Given a sorted list of shell-pair data, it is possible to construct all potentially important shell-quartets by pairing of the shell-pairs with one another. Because the shell-pairs have been sorted, it is possible to deal with batches of integrals of the same type or class (e.g., $(ss|ss)$, $(sp|sp)$, $(dd|dd)$, etc.) where an integral class is characterized by both angular momentum ($L$) and degree of contraction ($K$). Such an approach is advantageous for vector processors and for semi-direct integral algorithms where the most expensive (high $K$ or $L$ integral classes can be computed once, stored in memory (or disk) and only less expensive classes rebuilt on each iteration.

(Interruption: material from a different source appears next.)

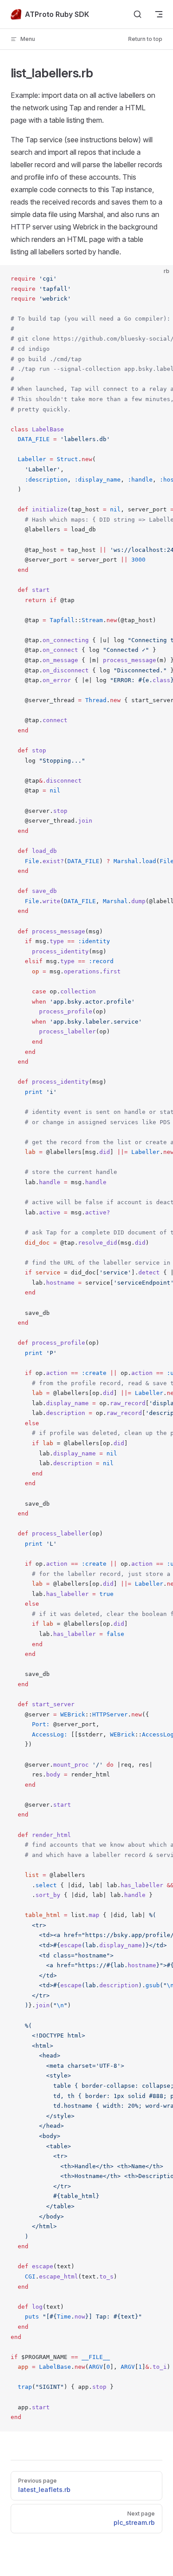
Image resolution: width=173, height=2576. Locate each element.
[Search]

While the shell-pairs may have been carefully screened, it is possible for a pair of significant shell-pairs to form a shell-quartet which need not be computed directly. Three cases are:
The quartet is equivalent, by point group symmetry, to another quartet already treated.
The quartet can be ignored on the basis of cheaply computed ERI bounds^{297} on the largest quartet bra-ket.
On the basis of an incremental Fock matrix build, the largest density matrix element which will multiply any of the bra-kets associated with the quartet may be negligibly small.
Note: Significance and negligibility is always based on the level of integral threshold set by the $rem variable THRESH.